» **SELECTED EXTRACT**:
Young People and the Future of Emerging Markets

More than one billion young people now live in the emerging market countries of Asia, Africa, Europe and Latin America.  

A new report, Young People and the Future of Emerging Markets, to be launched tomorrow 24 May in the House of Lords, London, urges their governments to address the specific needs of these young people in order to sustain economic growth, social cohesion and political stability.

The report, produced by the Emerging Markets Symposium at Green Templeton College, University of Oxford, identifies key challenges:

  • High levels of unemployment among highly skilled and educated as well as unskilled young people represent not just a ‘lost generation’ but a squandered opportunity to capitalise on the economic dividend of a ‘youth bulge’
  • Suicide in some emerging market countries now runs second to transport accidents (for males) and maternity (females) as a leading cause of death
  • Girls aged between 15 and 19 are twice as likely – and girls under 15 five times more likely- to die of complications during pregnancy or childbirth as women aged 20 or over
  • Rates of adolescent obesity are growing alarmingly in emerging markets.

The report draws attention to findings from recent neurological studies suggesting that the brain is not fully developed until the third decade of life. This biological transition may help explain some of these vulnerabilities, underlining the need for knowledgeable and empathetic guidance from authorities, teachers and health professionals.  The resolution of inter-generational tensions may depend on changing generational perceptions and improving inter-generational communications.

» **DATASET ENTRIES**:
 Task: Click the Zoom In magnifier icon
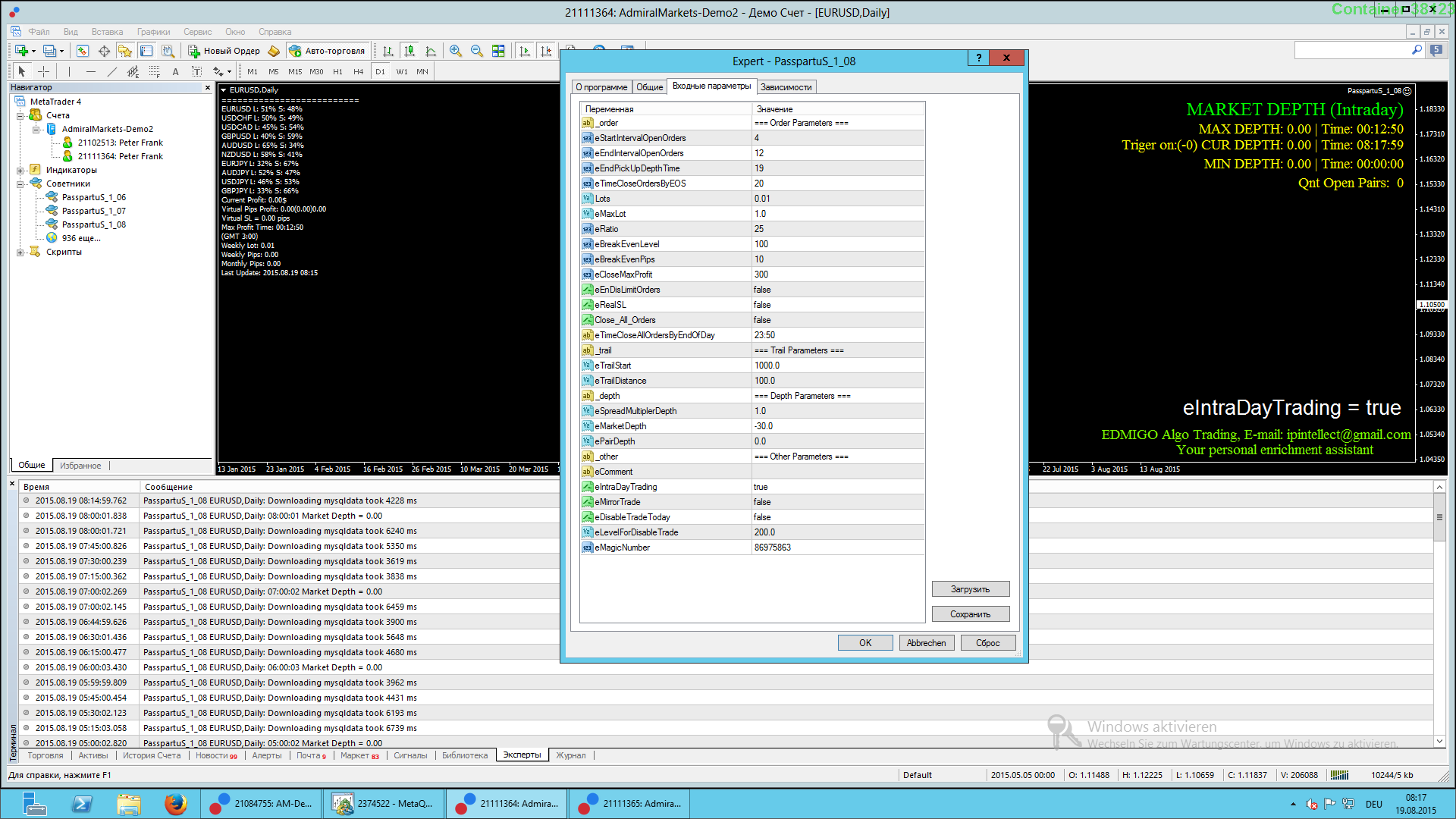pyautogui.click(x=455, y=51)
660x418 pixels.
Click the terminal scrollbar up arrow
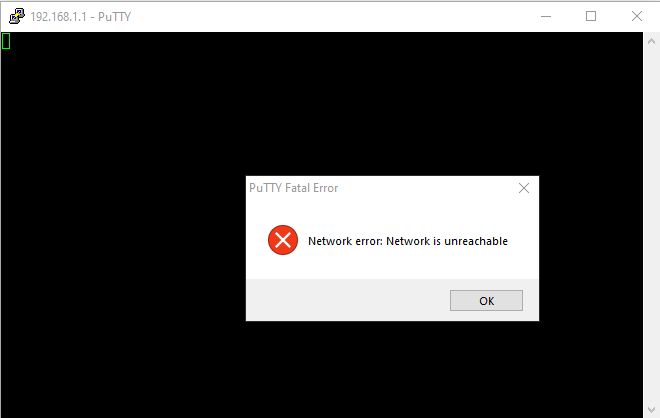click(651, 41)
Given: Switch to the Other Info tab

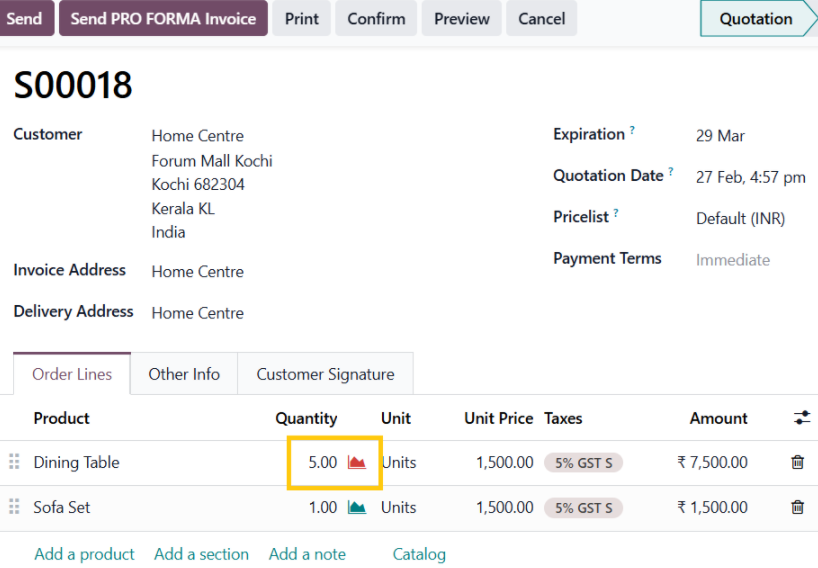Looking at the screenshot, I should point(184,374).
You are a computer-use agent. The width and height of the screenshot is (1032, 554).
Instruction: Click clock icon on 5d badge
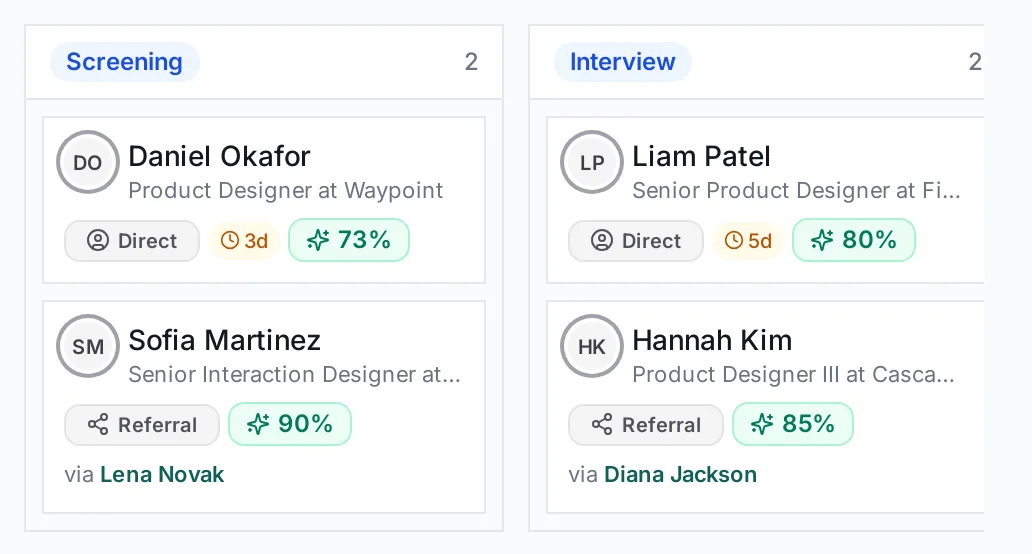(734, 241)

» **EXERCISE DESCRIPTION**: Extend the piece on the report about young people in emerging markets, starting after its last sentence.

» **RESPONSE TO THE TASK**:
The report is based on a symposium with international experts help in January 2016, involving Young Lives director Jo Boyden. Jo Boyden said

“this new report very much concurs with Young Lives evidence that the early gains made for children under the Millennium Development Goals may be lost if policy attention is not brought to bear on this later life-stage. Young people face different risk factors, and some of these investments in early childhood may subsequently be undone”.  

The recommendations of the report, which are aimed at multilateral institutions, business, civil society and academia as well as governments, include:

  • A re-design of systems for physical and mental health-care to make them more sensitive to the needs of young people and better integrated with social care
  • A radical overhaul of education strategies to tackle weaknesses in leadership, teacher quality, curricula and technology, and in particular to increase the extent and quality of primary education as the bedrock of subsequent education and training
  • A realignment of education and training with emerging labour markets and the promotion of young entrepreneurship through measures to improve financial literacy, access to credit and other services and to alleviate legislative and bureaucratic constraints.